May 26, 2026
AI said think for yourself?!
AI Tools Are Only as Good as Your Judgment – and That's the Point
Use AI, sure—but the comments say don’t let it turn your brain off
TLDR: The article argues AI is helpful only if you challenge its answers instead of blindly trusting them. Commenters, however, stole the show by roasting the post as possibly AI-written and arguing the bigger problem is bosses demanding impossible speed, not workers losing judgment.
This piece tried to calm a growing workplace fear: are smart text-and-code tools making people worse at thinking? The writer’s answer was a firm no—unless you stop questioning the machine. Their big idea was simple: don’t treat AI like a magic answer box, treat it like an overeager intern.

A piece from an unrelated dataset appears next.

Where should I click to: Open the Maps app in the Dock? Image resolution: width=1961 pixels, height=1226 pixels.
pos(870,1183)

Let it suggest a first draft, then challenge it, poke holes in it, and ask what could go wrong before trusting it.
But the real fireworks were in the comments, where readers instantly turned the article itself into the main character. Multiple people joked that the post warning against blind AI use sounded like it may have been written by AI, which is exactly the kind of irony the internet lives for. One commenter flat-out asked if it was “satire,” while another said the message would land better if the writing didn’t feel so machine-made. Brutal.
Then came the more serious backlash: some readers said this whole debate ignores the real workplace problem—managers pushing people to do more with fewer workers. In that view, it’s not about weak judgment, it’s about impossible deadlines and bosses who care more about metrics than careful review. Others offered calmer, practical advice, like using AI as a critic instead of a ghostwriter. So the mood was split between sarcasm, suspicion, and a very real worry that the problem isn’t AI at all—it’s the pressure cooker around it. For the full drama, here’s the original post.
Key Points
- •The article says the important question is whether AI sharpens engineering judgment or replaces it.

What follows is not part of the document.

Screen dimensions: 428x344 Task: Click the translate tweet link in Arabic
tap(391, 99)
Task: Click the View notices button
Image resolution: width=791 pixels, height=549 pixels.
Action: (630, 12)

- •It argues that the core problem with AI use in engineering is abdication of review responsibility, not laziness.
- •A specific risk example given is copying AI-generated authentication middleware without reading it, which may lead to production failures.
- •The article recommends an adversarial workflow in which engineers ask AI to critique its own solution for edge cases, assumptions, and security concerns.
- •It concludes that the durable skill is the ability to ask skeptical questions about generated outputs such as code, architecture diagrams, specs, and test suites.